**Prompt**. How many lines in the rows below contain the word "named"? Reply with the number alone.

-------- Listed entries

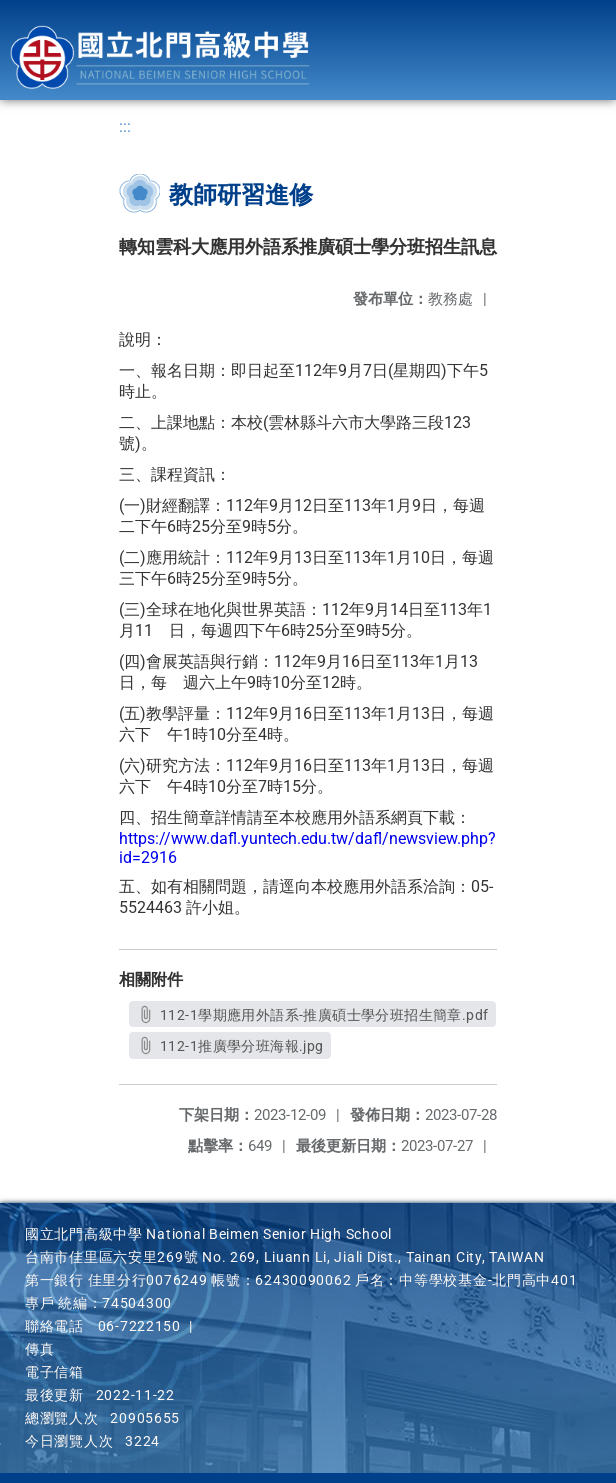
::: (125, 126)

----------------
-------- Listed entries

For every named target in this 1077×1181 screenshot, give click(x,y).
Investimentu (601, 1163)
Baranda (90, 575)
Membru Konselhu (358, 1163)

----------------

**Response**. 1